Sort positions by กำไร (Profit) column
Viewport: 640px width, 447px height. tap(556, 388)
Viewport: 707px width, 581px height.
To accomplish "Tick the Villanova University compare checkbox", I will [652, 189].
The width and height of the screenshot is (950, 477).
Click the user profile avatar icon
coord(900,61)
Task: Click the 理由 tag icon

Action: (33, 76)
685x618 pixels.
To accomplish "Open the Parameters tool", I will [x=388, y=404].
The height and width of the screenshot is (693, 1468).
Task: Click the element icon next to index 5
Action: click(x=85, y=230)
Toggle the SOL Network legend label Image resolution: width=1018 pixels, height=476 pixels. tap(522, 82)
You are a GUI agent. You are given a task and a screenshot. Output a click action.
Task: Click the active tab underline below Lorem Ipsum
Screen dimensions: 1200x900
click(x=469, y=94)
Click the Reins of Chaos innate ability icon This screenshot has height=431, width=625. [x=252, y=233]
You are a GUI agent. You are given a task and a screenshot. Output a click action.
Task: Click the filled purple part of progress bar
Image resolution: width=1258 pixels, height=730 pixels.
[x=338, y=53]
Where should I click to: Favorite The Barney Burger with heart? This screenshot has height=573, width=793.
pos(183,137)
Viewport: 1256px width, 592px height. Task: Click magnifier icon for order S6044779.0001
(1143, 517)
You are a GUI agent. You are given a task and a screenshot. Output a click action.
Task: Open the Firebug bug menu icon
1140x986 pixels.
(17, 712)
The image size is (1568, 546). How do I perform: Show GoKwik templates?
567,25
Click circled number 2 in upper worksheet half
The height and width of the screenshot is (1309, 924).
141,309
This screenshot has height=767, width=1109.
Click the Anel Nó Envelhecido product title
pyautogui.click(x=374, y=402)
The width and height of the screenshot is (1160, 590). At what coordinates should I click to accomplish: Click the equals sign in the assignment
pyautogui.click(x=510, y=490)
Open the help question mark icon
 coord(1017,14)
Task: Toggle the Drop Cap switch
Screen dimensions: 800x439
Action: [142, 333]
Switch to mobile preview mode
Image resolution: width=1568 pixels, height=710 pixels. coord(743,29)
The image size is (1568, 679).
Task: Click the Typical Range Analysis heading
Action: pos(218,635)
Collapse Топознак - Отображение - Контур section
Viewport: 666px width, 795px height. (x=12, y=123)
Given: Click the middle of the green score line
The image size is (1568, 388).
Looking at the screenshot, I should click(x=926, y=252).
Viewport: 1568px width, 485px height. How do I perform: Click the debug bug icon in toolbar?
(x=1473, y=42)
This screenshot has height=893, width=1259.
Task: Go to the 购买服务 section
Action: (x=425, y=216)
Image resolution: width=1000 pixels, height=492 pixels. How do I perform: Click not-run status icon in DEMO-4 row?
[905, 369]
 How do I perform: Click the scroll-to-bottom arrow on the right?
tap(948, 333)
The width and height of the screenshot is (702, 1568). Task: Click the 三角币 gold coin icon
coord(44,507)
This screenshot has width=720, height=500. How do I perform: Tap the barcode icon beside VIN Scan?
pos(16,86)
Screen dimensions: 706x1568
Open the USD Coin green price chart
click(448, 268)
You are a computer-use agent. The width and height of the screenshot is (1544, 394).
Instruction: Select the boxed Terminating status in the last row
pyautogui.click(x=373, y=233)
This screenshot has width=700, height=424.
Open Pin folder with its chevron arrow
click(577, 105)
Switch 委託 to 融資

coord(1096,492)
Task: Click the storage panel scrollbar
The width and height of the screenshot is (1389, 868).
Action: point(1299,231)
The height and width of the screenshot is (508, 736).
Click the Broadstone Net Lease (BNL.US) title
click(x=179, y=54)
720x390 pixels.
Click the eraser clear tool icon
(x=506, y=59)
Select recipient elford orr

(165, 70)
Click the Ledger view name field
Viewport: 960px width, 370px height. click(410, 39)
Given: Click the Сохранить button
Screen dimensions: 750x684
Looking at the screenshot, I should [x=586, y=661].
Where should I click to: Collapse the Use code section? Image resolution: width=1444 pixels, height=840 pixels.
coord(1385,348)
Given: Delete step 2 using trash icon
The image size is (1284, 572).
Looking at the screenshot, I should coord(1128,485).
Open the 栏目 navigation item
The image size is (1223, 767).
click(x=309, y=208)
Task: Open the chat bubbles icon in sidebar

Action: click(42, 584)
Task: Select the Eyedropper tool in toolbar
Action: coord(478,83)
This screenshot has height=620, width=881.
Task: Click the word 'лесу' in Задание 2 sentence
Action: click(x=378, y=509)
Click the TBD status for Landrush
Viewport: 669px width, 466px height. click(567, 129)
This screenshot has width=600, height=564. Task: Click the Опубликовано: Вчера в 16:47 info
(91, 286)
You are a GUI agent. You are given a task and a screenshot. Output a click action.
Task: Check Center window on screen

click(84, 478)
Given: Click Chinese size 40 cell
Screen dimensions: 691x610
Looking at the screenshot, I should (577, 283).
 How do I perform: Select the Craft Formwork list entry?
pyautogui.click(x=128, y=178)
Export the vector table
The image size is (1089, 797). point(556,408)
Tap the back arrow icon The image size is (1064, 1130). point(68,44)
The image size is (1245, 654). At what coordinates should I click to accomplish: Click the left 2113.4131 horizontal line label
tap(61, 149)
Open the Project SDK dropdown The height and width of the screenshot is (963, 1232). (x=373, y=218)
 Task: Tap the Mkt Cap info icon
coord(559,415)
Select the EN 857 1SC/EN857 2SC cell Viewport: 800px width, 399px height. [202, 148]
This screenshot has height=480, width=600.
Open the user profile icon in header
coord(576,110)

YOUR INSTRUCTIONS: Please count how many lines of the listing include the word "cell", giving the number by itself.

SOLUTION TO THIS EXERCISE: 2